*Short problem A*
Turn the rows from the line with "Given: Expand the" to the line with "Looking at the" into a numbered list, leaving out any blank lines.

Start of Reading passage

# Long Coat Breeders?



## Xyst Sin (Dec 8, 2013)

I live in Ft Myers, FL and am experienced in general obedience training of working line shepherds (have 2). Both though, are plush coats and I have a sort of long coat fever. Anyone have any suggestions for breeders of long coat shepherds?

Some details:
I am NOT interested in whites, pandas, or full black dogs.
I am willing to drive ANYWHERE in the US to pick up my dog.
Price is NOT a determining factor.
Working OR show line are both options.
I am NOT concerned with blood lines, though its always a plus.
I AM concerned with AKC registration and prefer at least Sire/Dam on site.

Just looking for a breeder someone has had experience with who produces big and beautiful long coats. Thanks!


----------



## Neko (Dec 13, 2012)

As far as I know good reputable breeders don't breed for long coat. Long coat puppies just happen from both parents that have the gene. 

I have a longcoat WGSL she was the only one out of the litter. So maybe look for a good breeder and than ask if their dogs ever throw a long coat?

End of Reading passage
Start of Record excerpts

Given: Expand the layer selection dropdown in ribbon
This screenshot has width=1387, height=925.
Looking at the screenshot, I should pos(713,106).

End of Record excerpts
Start of Record excerpts

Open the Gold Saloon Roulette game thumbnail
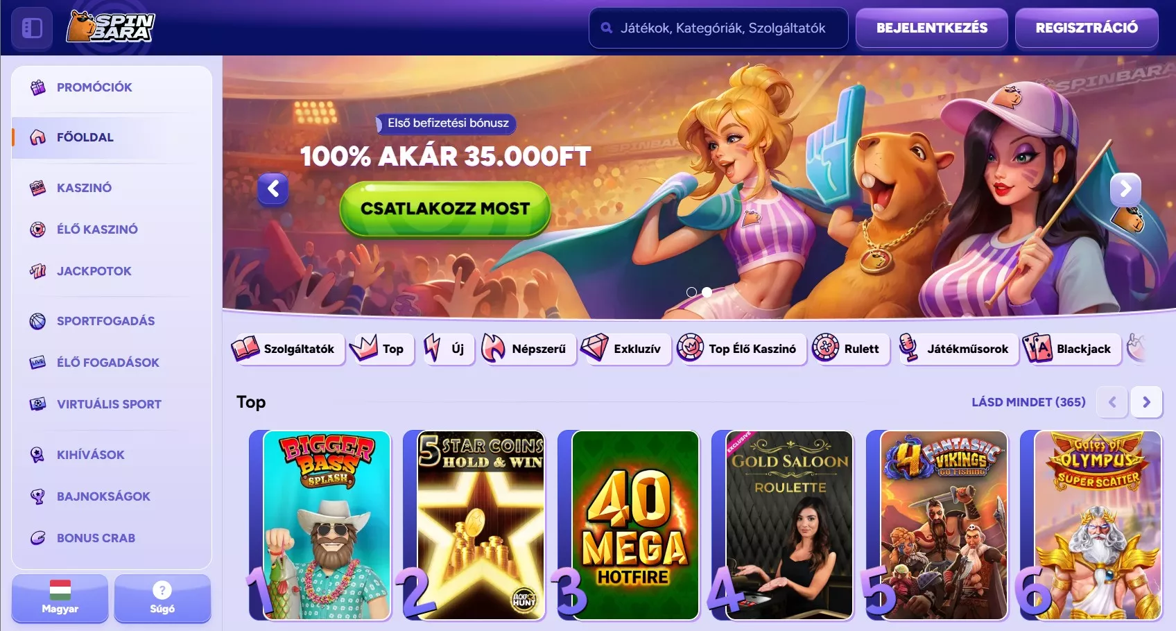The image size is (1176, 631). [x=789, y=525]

End of Record excerpts
Start of Record excerpts

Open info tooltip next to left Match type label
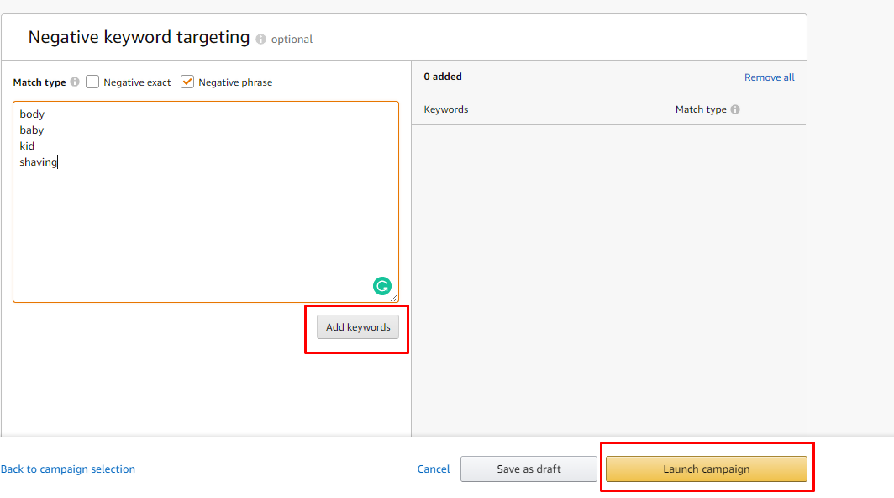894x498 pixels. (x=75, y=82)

End of Record excerpts

*Short problem B*
In the forum thread about long coat breeders, what registration does the first poster say they are concerned with?

*Task result A*
1. Given: Expand the layer selection dropdown in ribbon
2. This screenshot has width=1387, height=925.
3. Looking at the screenshot, I should pos(713,106).

*Task result B*
AKC registration.